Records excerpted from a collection
--

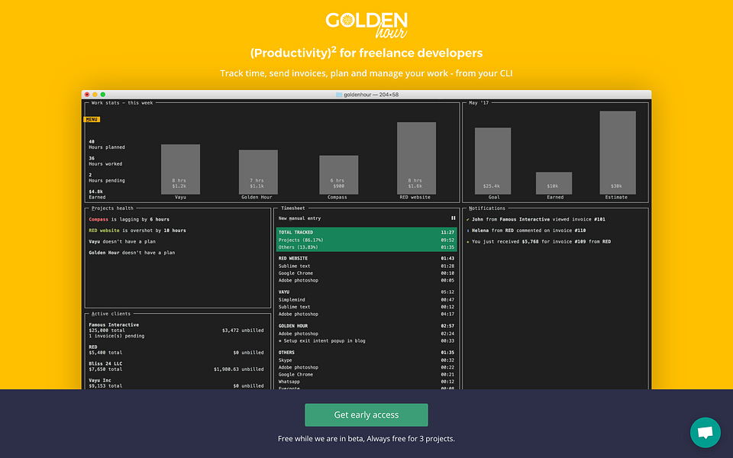The height and width of the screenshot is (458, 733).
Task: Click the Bliss 24 LLC client entry
Action: pos(176,366)
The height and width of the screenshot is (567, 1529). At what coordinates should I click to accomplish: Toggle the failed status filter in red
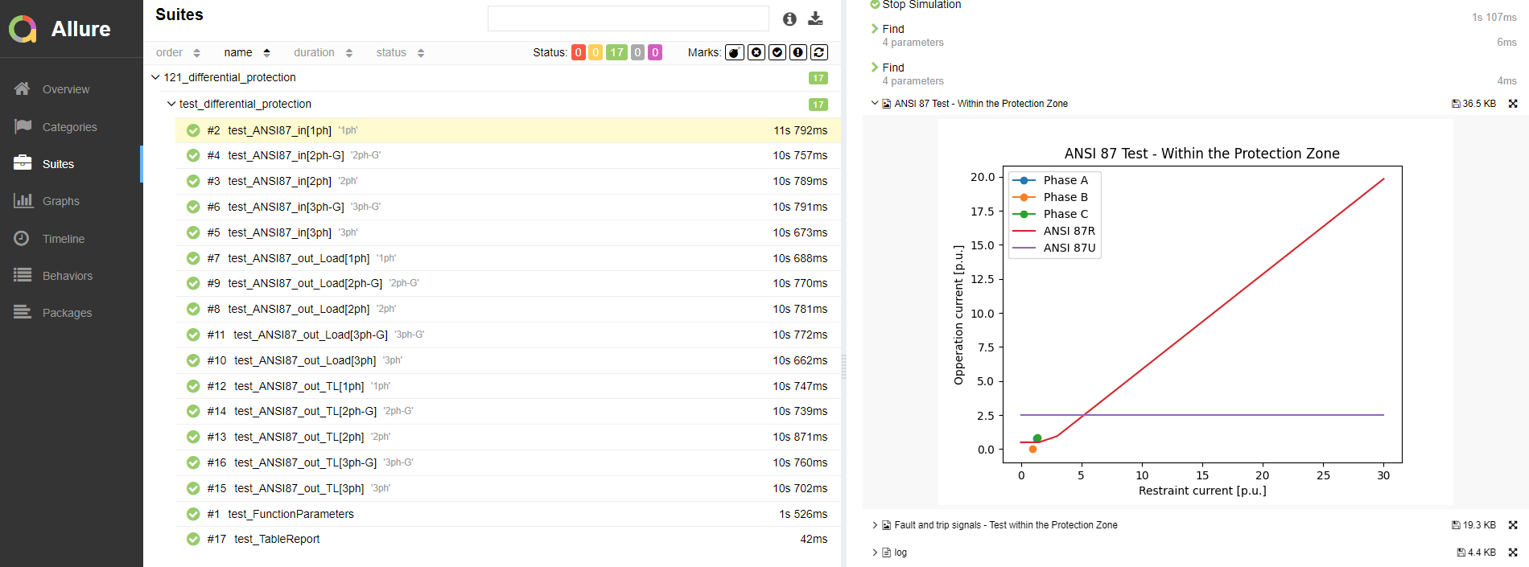coord(578,52)
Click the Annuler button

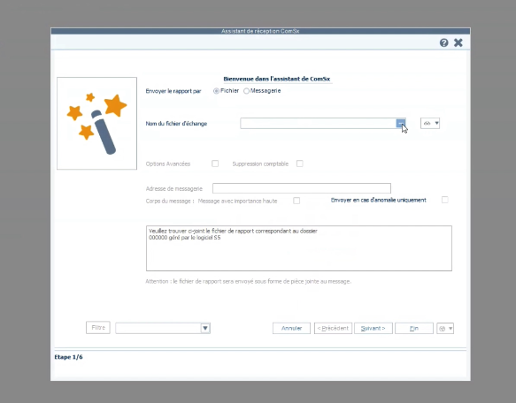click(291, 329)
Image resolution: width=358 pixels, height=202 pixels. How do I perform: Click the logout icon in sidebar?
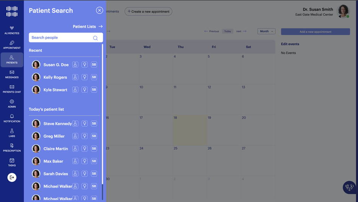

--

▶ Aim of the exercise:
The required output is the lines from the one containing "Click the Annuler button" through the end of the data, printed exactly, with no pictures.

▶ Exercise output:
Click the Annuler button

click(291, 329)
Image resolution: width=358 pixels, height=202 pixels. How do I perform: Click the logout icon in sidebar?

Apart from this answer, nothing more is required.